### [DESCRIPTION OF THE TASK]
Can you transcribe the material below word for word, from the line with "Switch to the Endpoints" to the line with "Action: pyautogui.click(x=14, y=151)", including both of those lines?

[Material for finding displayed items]
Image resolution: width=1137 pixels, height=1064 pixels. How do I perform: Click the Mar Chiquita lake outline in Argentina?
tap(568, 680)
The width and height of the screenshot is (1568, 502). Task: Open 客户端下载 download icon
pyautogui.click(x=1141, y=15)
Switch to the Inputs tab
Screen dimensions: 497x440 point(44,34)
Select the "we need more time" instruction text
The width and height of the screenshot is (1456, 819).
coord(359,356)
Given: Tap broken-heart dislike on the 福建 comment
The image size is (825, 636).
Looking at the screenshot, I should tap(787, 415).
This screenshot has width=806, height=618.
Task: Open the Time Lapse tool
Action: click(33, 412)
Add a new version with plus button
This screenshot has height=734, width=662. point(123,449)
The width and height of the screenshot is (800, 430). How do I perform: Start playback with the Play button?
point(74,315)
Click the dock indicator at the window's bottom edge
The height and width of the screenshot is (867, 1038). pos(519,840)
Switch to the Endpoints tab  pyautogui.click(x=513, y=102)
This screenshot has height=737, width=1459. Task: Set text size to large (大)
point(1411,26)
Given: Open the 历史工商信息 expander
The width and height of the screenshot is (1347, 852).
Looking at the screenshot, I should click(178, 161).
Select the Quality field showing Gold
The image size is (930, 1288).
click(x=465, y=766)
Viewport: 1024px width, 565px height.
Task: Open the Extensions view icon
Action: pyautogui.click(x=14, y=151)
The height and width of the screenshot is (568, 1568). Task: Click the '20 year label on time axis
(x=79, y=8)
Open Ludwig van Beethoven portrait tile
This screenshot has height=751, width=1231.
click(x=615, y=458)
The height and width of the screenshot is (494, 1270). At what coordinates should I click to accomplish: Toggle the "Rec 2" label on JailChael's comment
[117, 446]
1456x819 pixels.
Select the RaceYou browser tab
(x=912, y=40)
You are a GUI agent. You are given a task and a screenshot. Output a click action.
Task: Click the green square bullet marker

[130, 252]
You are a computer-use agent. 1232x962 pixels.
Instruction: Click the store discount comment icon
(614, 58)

### [ANSWER TO THIS EXERCISE]
Switch to the Endpoints tab  pyautogui.click(x=513, y=102)
This screenshot has height=737, width=1459. Task: Set text size to large (大)
point(1411,26)
Given: Open the 历史工商信息 expander
The width and height of the screenshot is (1347, 852).
Looking at the screenshot, I should click(178, 161).
Select the Quality field showing Gold
The image size is (930, 1288).
click(x=465, y=766)
Viewport: 1024px width, 565px height.
Task: Open the Extensions view icon
Action: pyautogui.click(x=14, y=151)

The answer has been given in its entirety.